Provide 5 interesting project ideas for a large language model class.

1. **Language Model Ethics and Bias**: Students can explore the ethical implications of large language models, including issues of bias, privacy, and the potential for misuse. They can work on projects that analyze the biases present in language models and propose methods to mitigate them.

2. **Creative Writing Assistants**: Develop a project where students create a tool that uses a large language model to assist in the creative writing process. This could include generating story ideas, character descriptions, or even writing entire short stories or poems.

3. **Language Model for Accessibility**: Students can design a project that uses a large language model to create an application for people with disabilities, such as a text-to-speech tool for the visually impaired or a language translation app for non-native speakers.
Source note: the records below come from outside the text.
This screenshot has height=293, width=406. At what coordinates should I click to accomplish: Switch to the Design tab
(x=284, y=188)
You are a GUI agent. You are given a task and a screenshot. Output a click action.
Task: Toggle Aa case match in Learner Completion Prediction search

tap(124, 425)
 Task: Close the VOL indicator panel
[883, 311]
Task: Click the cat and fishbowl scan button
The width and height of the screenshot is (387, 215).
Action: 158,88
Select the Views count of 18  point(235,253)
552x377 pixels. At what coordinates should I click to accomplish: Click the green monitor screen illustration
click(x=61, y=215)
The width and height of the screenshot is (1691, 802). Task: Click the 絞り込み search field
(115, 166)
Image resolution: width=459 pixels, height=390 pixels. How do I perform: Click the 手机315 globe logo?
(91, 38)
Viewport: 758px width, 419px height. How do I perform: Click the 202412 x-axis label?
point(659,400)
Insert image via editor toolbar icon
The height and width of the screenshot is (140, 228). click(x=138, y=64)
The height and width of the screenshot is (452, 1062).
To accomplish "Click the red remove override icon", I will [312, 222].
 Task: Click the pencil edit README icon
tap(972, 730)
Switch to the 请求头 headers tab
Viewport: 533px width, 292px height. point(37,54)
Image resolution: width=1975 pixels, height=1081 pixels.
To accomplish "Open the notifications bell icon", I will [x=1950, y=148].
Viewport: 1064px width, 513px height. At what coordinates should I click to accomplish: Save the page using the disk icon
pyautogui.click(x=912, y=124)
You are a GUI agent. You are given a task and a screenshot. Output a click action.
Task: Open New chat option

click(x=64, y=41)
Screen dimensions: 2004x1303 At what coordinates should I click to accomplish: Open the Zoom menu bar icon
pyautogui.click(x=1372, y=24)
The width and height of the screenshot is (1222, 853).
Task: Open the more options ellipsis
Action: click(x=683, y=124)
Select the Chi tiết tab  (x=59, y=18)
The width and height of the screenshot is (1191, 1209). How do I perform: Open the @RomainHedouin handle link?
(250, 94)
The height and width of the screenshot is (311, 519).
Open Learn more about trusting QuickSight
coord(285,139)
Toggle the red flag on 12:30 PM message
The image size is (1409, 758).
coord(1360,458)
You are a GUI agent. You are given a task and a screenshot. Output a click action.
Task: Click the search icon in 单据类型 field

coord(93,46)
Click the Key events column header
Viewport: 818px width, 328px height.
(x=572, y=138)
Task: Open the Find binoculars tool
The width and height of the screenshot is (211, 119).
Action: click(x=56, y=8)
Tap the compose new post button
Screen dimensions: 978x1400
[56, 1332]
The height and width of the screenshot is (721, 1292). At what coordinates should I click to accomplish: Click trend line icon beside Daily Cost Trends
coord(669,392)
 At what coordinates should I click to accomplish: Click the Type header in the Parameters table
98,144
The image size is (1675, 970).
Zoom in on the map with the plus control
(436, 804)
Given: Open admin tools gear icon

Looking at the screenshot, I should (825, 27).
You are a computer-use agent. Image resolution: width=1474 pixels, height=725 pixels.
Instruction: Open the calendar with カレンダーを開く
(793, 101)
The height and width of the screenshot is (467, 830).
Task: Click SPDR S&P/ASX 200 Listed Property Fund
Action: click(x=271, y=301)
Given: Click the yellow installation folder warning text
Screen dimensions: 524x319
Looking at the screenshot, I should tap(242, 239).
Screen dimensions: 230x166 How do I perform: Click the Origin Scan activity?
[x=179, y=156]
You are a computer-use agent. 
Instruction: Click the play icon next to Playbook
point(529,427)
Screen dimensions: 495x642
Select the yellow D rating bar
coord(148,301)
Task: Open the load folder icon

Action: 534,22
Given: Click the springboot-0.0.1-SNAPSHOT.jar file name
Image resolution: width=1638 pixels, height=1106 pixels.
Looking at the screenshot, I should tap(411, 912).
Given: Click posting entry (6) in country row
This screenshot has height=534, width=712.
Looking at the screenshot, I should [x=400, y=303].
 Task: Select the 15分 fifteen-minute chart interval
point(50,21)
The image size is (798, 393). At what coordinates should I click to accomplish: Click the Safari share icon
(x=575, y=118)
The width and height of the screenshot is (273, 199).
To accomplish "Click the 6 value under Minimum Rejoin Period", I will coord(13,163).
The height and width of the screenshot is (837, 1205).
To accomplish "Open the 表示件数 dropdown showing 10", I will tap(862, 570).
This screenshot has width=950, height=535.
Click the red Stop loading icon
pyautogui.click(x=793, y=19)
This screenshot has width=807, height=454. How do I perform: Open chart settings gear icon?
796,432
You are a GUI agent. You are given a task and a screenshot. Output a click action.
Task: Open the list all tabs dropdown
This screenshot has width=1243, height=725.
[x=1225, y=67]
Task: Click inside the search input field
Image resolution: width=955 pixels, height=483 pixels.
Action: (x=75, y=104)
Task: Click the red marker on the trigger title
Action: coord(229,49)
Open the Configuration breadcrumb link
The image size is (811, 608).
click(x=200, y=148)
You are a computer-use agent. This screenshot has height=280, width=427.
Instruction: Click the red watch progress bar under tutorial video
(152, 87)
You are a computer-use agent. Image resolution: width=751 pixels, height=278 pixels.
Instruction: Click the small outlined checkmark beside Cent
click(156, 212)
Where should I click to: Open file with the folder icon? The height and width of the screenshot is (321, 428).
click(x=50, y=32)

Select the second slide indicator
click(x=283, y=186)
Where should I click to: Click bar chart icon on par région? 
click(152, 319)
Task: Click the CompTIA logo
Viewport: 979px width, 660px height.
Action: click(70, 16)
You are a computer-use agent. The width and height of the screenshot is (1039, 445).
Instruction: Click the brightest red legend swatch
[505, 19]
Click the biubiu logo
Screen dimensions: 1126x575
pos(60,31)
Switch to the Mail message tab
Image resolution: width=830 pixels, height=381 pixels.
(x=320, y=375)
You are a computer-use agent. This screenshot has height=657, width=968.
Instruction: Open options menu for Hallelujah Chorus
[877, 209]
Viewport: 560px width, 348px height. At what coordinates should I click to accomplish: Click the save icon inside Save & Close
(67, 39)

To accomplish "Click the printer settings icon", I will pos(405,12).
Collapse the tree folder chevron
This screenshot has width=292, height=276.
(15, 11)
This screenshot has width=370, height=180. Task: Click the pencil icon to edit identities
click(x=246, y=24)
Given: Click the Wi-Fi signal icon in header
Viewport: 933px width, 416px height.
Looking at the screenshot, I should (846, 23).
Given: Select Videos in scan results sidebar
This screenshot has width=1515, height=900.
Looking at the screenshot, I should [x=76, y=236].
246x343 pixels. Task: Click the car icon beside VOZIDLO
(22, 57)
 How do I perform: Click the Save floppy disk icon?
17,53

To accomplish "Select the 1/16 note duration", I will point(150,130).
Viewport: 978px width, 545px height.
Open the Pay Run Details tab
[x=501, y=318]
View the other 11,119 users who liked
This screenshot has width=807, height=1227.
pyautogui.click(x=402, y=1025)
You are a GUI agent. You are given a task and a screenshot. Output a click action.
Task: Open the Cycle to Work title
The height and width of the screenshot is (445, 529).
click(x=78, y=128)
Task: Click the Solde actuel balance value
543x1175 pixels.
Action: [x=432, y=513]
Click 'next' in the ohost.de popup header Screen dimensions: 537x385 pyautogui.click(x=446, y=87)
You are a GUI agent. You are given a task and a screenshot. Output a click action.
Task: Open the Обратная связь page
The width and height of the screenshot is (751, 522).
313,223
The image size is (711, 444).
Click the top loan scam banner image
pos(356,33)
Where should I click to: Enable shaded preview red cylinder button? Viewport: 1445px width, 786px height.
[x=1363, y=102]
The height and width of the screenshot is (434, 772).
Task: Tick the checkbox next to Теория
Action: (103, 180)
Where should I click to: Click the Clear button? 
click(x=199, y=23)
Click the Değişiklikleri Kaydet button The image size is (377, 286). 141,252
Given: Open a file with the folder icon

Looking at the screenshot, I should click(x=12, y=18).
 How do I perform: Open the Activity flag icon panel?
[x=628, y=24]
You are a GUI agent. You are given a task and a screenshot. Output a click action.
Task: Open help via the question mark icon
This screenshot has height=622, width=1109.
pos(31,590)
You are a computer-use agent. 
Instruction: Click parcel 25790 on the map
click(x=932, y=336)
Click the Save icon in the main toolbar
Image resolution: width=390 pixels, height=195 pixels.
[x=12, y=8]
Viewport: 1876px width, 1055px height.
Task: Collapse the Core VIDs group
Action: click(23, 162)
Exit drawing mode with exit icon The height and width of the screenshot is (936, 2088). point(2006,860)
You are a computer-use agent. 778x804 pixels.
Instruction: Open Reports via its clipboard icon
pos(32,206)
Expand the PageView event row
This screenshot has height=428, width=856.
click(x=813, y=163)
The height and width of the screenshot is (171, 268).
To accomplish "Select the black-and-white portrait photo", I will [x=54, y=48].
4. **AI-Powered Tutoring System**: Create a project that involves building an AI-powered tutoring system that uses a large language model to help students learn new languages or improve their writing skills. The system could provide feedback, corrections, and suggestions for improvement.

5. **Cultural Exchange Platform**: Develop a project that uses a large language model to create a platform for cultural exchange. This could involve translating texts between different languages, sharing stories and experiences from around the world, or facilitating discussions on cultural topics.

These project ideas not only allow students to apply their knowledge of large language models but also encourage them to think critically about the broader implications of AI technology.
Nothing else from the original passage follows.